His system had been found to contain the banned substance bumetanide, a loop diuretic that can be used to conceal steroids or performance-enhancing drugs by flushing them out of a player's system before he has to get tested.
Nesbit turned around and sued Haskell, claiming the bumetanide was only in his body because he was taking StarCaps, which he had no idea contained it.
Indeed, the StarCaps bottle described the formula as a 'natural extract' of 'papaya and garlic,' with no mention of bumetanide.
A cascade of NFL players started pinning the blame on StarCaps when their drug tests turned up evidence of the prohibited chemical.
Haskell wound up in court fighting for the life of her company, not to mention the whopping $17 million worth of pills she had just gotten bottled.
Six years after Nesbit's drug test, Haskell pled guilty to misbranding StarCaps by failing to disclose there was any bumetanide in it.
Now, however, she insists that the product never actually contained bumetanide at all, which she says she knew because she maintains she had her StarCaps tested when they arrived in America after being capsulized in Peru.

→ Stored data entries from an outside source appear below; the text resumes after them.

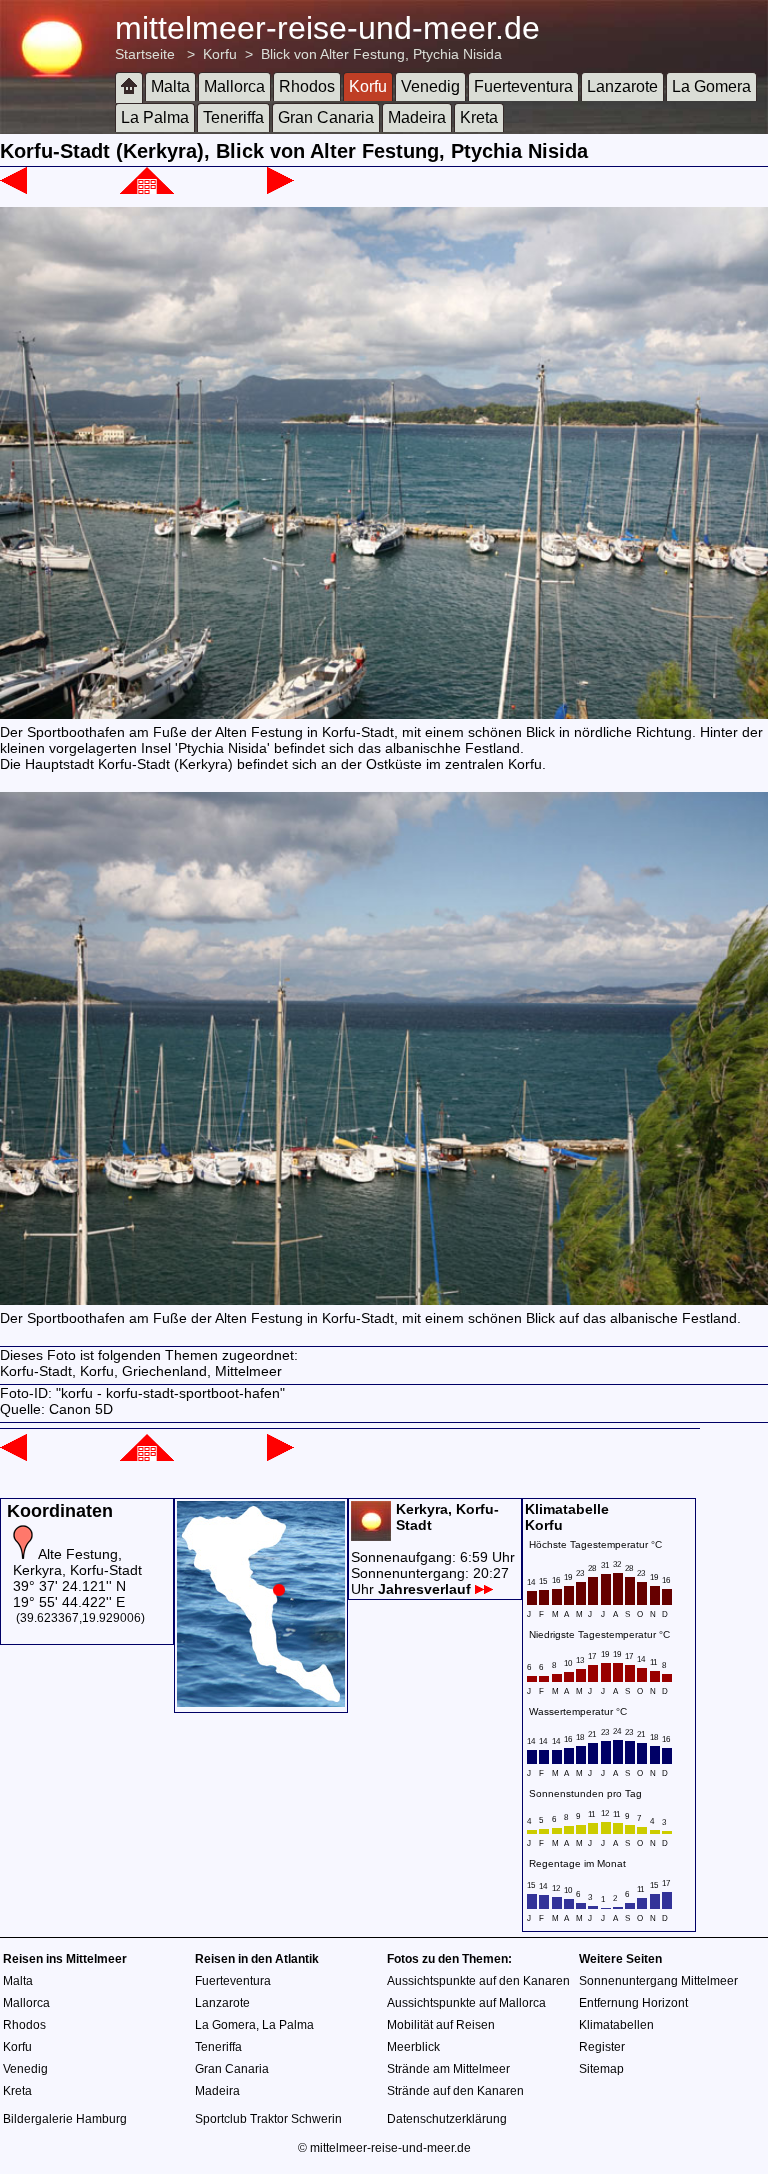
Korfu (220, 54)
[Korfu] (147, 189)
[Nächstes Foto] (280, 189)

Haskell's argument is that the StarCaps did not have bumetanide in them when they were ingested in the proper amounts, but that 'if you take a high concentration of something, it becomes another product.'
Her guilty plea, she says, was the final result of years of catastrophic legal advice by various attorneys, some of whom 'got me in more trouble than I was already in.'
She burned through $20 million of her life savings on lawyers, over the course of a bruising battle that drove her to declare personal and corporate bankruptcy.
Haskell says she ultimately gave up and pled guilty because her finances had been depleted and she would have had to 'depose the whole NFL' to keep going.
She becomes visibly emotional when discussing the ordeal even now, a decade later, and at times appears as though she might be on the verge of tears.
Haskell maintains she became a 'scapegoat' for steroid use in pro football, where the alleged offenders 'went up to NFL Heaven, and they blamed me and the whole thing went away for them, but I lost my business.'
One silver lining was that her celebrity friends rallied around her, including Ivana Trump, who was 'very protective of me.'
However she had to have her $17 million worth of StarCaps destroyed, a blow that still rankles with her, emblematic of the saga she now looks back on as 'the most devastating experience I've ever had in my life.'
Ozempic
'I'm never gonna change my passion for the diet industry and for health and things that you shouldn't be eating,' said Haskell, who noted by way of example that she 'wouldn't drink a Coca-Cola if you paid me.'
She takes a nuanced view of the current Ozempic trend sweeping Hollywood, where a drug created to treat diabetes has turned into a galloping weight loss fad because of its function as an appetite suppressant.
Haskell feels the 'end result' of the injectable 'has been phenomenal,' given the 'hit' taken by 'the snack industry and the candy industry. All the profits are down because people have stopped eating as much.'
Indeed, junk food companies including Frito-Lay, Campbell's, General Mills and Kraft Heinz have suffered financially in the past year, per the Wall Street Journal.
'The only problem is,' said Haskell: 'you're not changing your eating habits. You're just eating less. And the trick to diet is you have to change your eating habits.'
Case in point: having had ice cream with lunch, Haskell skipped dinner that night.